Cameroun: l'enlèvement de religieux dans le Sud-Ouest inquiète la conférence épiscopale

La Conférence épiscopale nationale du Cameroun (CENC) exprime son inquiétude après l'attaque perpétrée vendredi 16 septembre contre une église de la région du Sud-Ouest anglophone. L'attaque a eu lieu près de la commune de Mamfé, là où l'hôpital de référence avait déjà été incendié en juin.

Lors de l'attaque de vendredi, les assaillants, qui n'ont pas revendiqué leur appartenance à un groupe séparatiste anglophone, ont enlevé neuf personnes. Elles sont toujours détenues à cette heure. Les ravisseurs demandent de l'argent pour les libérer.

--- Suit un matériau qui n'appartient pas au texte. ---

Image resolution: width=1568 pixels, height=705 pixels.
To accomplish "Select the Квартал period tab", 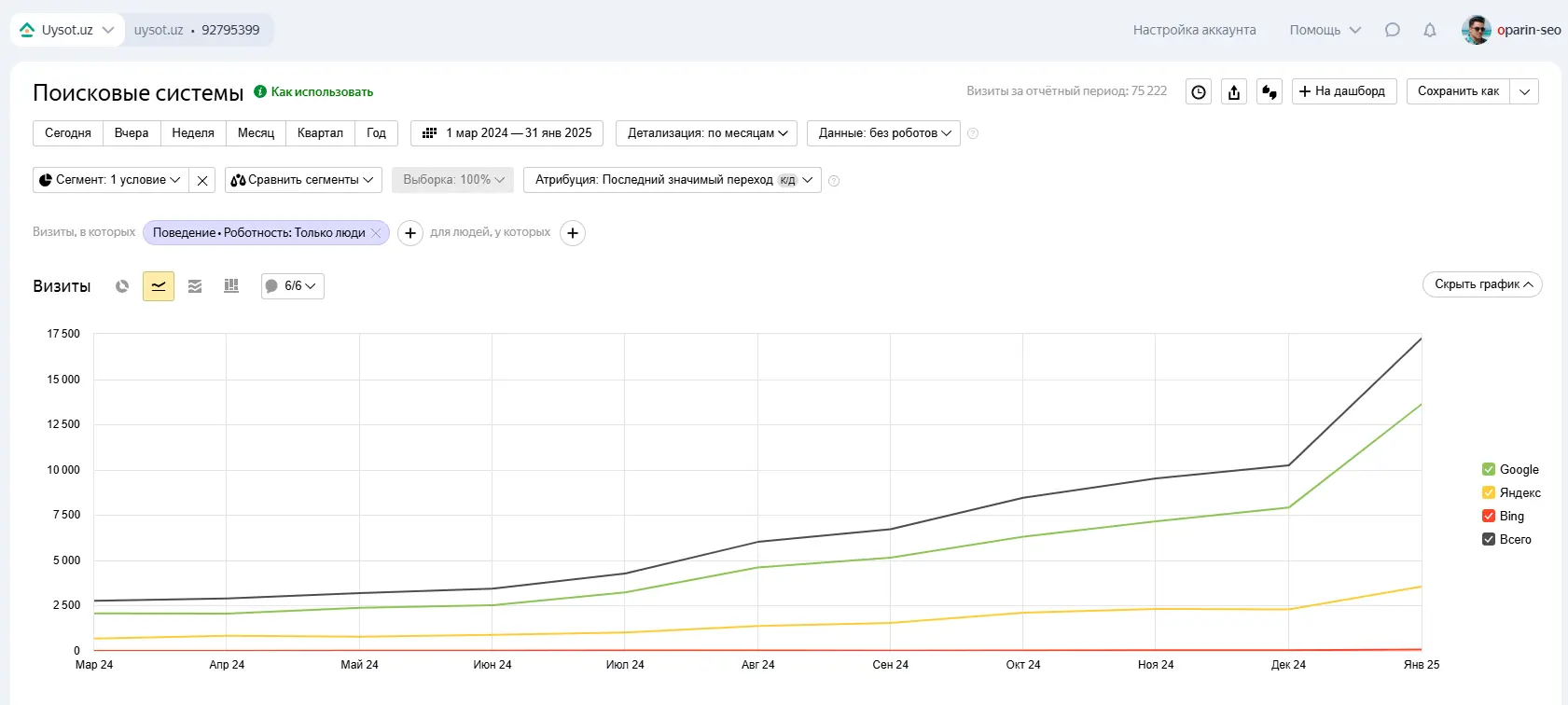I will pos(320,133).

Le révérend Humphrey Tatah Mbuy, porte-parole de la conférence épiscopale, revient sur les événements : « C’était vendredi. Près de 50 hommes armés, inconnus, non identifiés, sont arrivés dans le petit village de Nchang dans les environs de la ville de Mamfé. Ils ont pris cinq prêtres, trois qui enseignent à l’école et deux qui travaillent pour la paroisse. Et ils ont aussi enlevé une religieuse nigériane. Ensuite, sur leur route, ils ont pris trois habitants. Donc, en tout, neuf personnes ont été kidnappées. En quittant les lieux, ils ont mis le feu. L’église a complétement brûlé, sauf l’autel. L’évêque de Mamfé est allé sur place le samedi matin. Il a réussi à sauver les saints sacrements. »

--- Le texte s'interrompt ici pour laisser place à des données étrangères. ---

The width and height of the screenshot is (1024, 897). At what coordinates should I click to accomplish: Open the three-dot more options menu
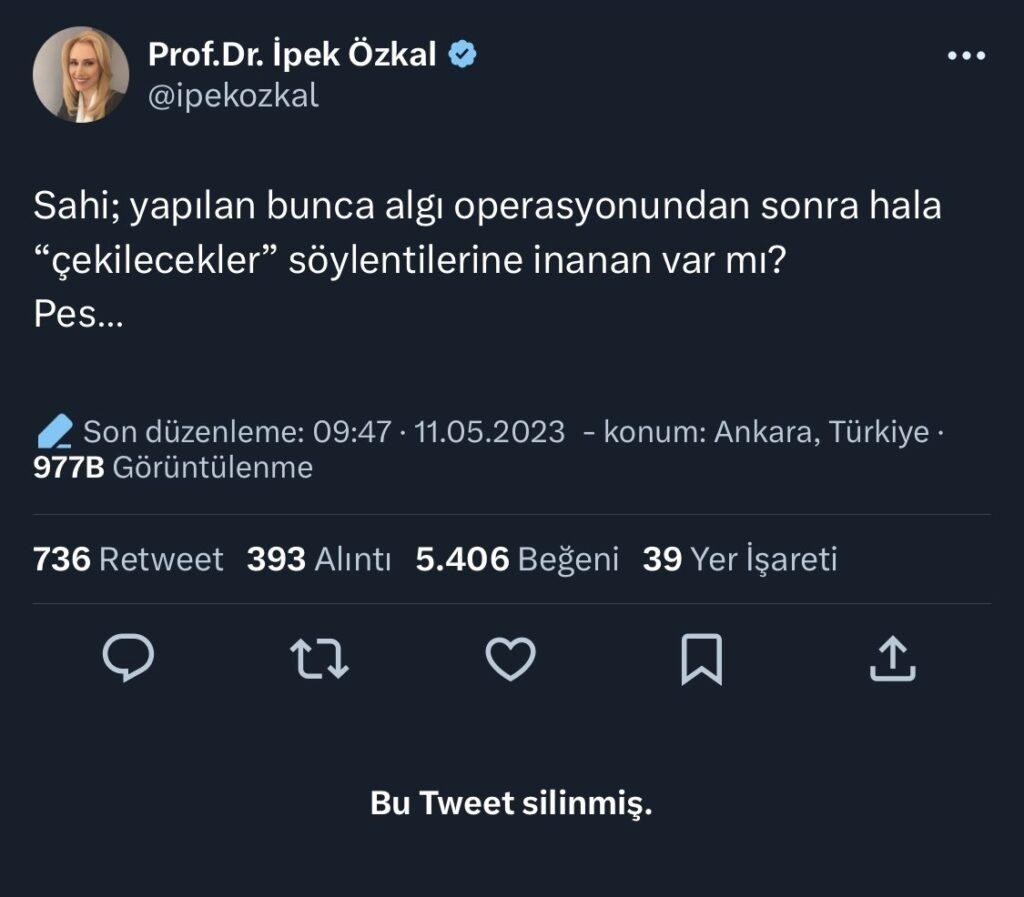tap(966, 56)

« Pour le moment, les ravisseurs demandent de l’argent. Ils n’ont pas dit à quel camp ils appartenaient, explique le révérend Humphrey Tatah Mbuy. C’est la première fois qu’on vit une telle attaque. Il y a déjà eu des enlèvements de religieux par le passé, mais c'étaient des cas isolés. Là, une attaque comme celle-là qui semble planifiée, l’église incendiée, neuf personnes enlevées, c’est un cas unique ».